Right now, Wrighthouse reckons Nationwide has a window of opportunity that will last two or three years. “People are turned off by high street banks. They see building societies differently, as organisations that don’t make mega profits or pay ridiculous bonuses. I have to make sure our people believe that too. It’s not something you can train into them and it won’t work without engagement. Otherwise our unique credibility in the sector will be smashed.”

The world’s biggest building society

Nationwide is a giant among building societies, with around £200 billion in assets and 19,000 employees.
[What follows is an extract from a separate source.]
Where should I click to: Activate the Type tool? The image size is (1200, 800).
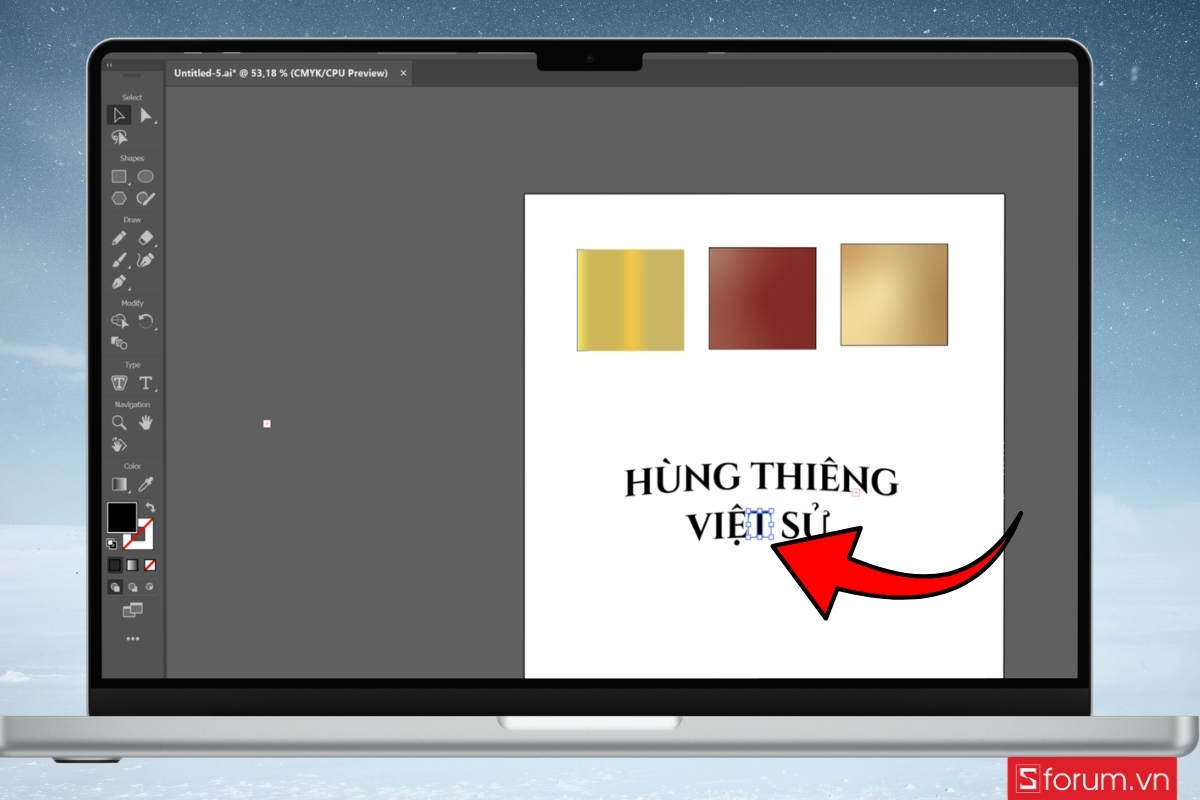[x=146, y=383]
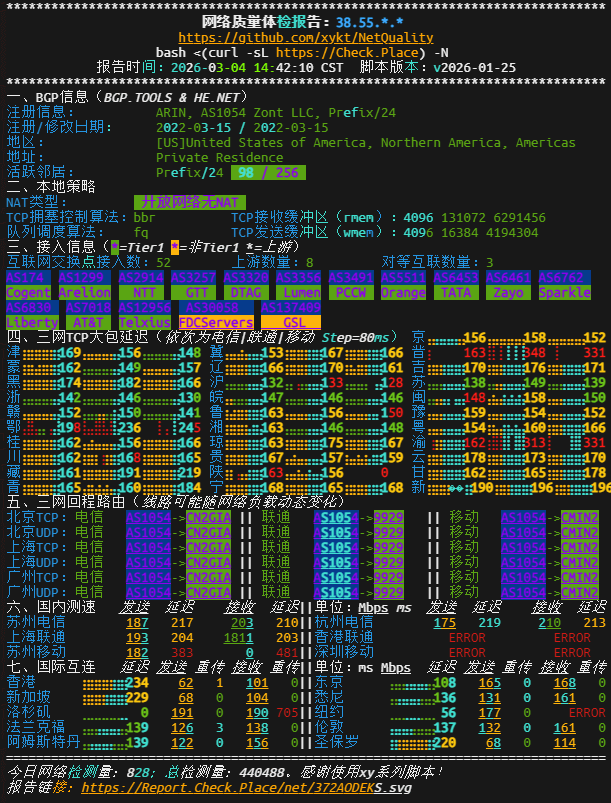Select the FDCServers peer badge
Image resolution: width=611 pixels, height=803 pixels.
215,323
It is in the top three UK mortgage lenders (having recently ceded the number two spot to Abbey owner Santander).

Unlike banks, which are owned by shareholders, building societies are “mutual” – meaning that they are owned by and run for the benefit of their members, who are their mortgage holders and savers. Members have the right to vote for directors and for resolutions at the AGM.
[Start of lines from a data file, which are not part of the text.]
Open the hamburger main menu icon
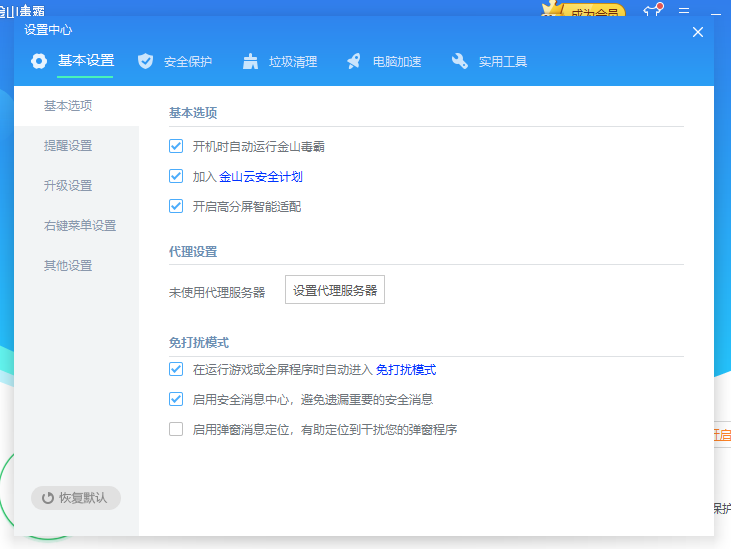This screenshot has width=731, height=549. (x=685, y=10)
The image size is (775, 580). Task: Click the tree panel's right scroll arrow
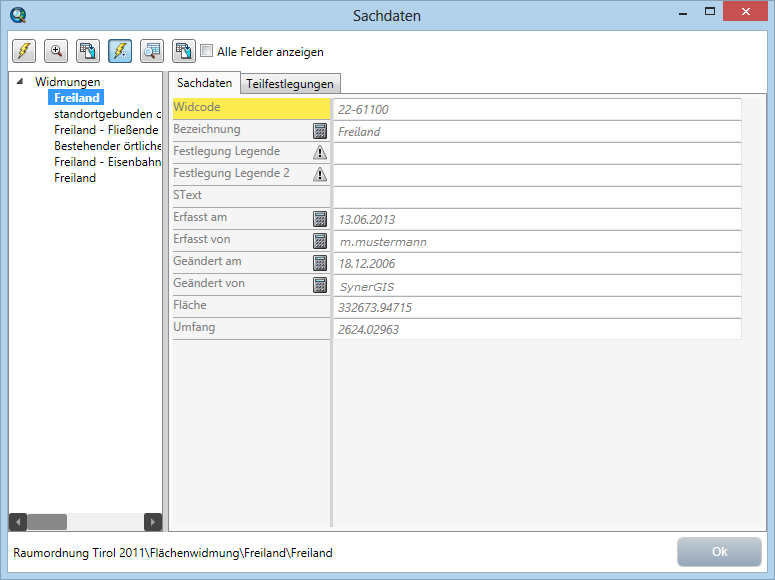pyautogui.click(x=153, y=522)
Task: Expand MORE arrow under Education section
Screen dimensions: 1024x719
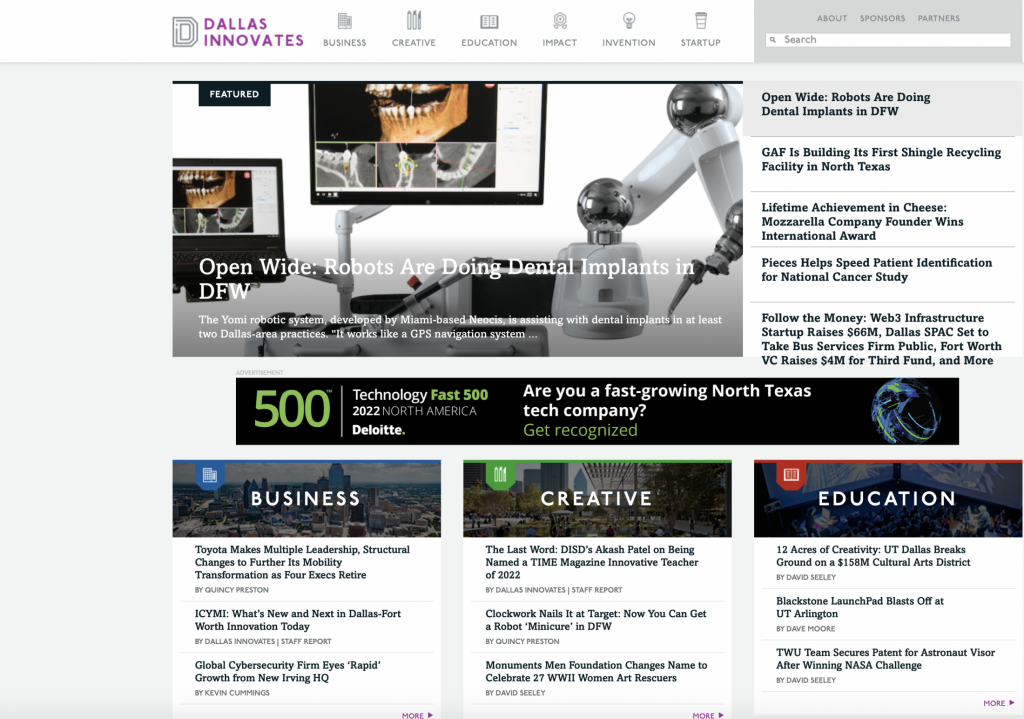Action: pos(998,703)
In the late 1980s and 1990s most of the UK’s largest building societies, including Halifax, Abbey National and Woolwich, voted to demutualise, leaving Nationwide as the biggest in the country. Rather than take a windfall profit from demutualisation, Nationwide’s members have stuck with the long-term benefit of stability offered by mutual ownership.
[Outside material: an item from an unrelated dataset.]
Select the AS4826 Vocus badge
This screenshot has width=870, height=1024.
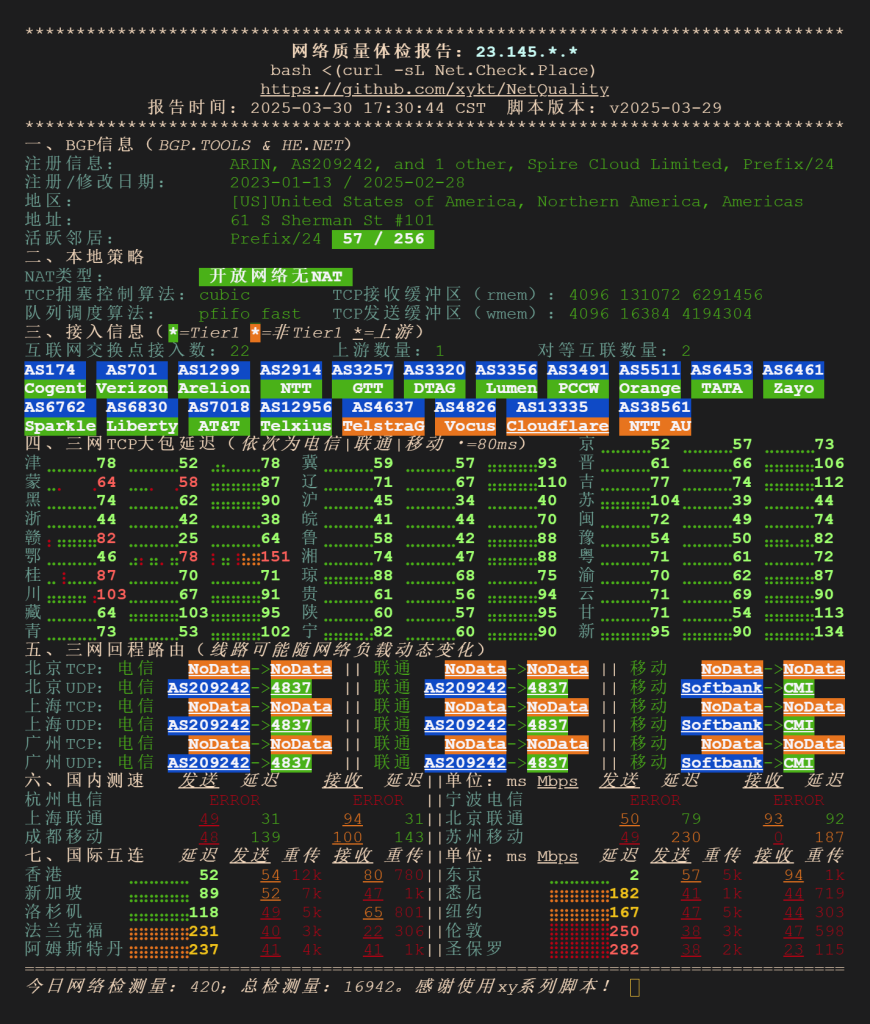click(465, 417)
According to HR director John Wrighthouse, the last challenge on demutualisation, in 1994-5, was “the best team-building event you can imagine. People rally round when there’s a challenger. Everyone was going round asking, ‘Have you voted yet?’”

Mutuality makes a big difference to culture, says Wrighthouse, conferring a strong ethic about doing the right thing. From the cultural point of view, he says, Nationwide has more in common with employee-owned John Lewis (whose managing director Andy Street is a friend) than with other high street banks.

Despite the temptations of the boom years – and the approach of some of the smaller building societies that it ended up rescuing – Nationwide has not strayed far from its core expertise in residential mortgages. These account for around 85 per cent of its income. Commercial property lending accounts for most of the rest, with credit cards and personal loans making up less than 2 per cent of income.

Nonetheless, Nationwide has been significantly affected by the downturn. 2009 profits were down to £393 million from a bumper £781 million the year before. It has also made about 1,000 redundancies, including those from its recent mergers.

Next Generation HR

John Wrighthouse’s obvious love of data and results-based HR has always been about looking at organisational performance from a much broader business perspective than traditional personnel management. As such, he has been a trailblazer for what the CIPD terms “Next Generation HR” – the title of its major new research project.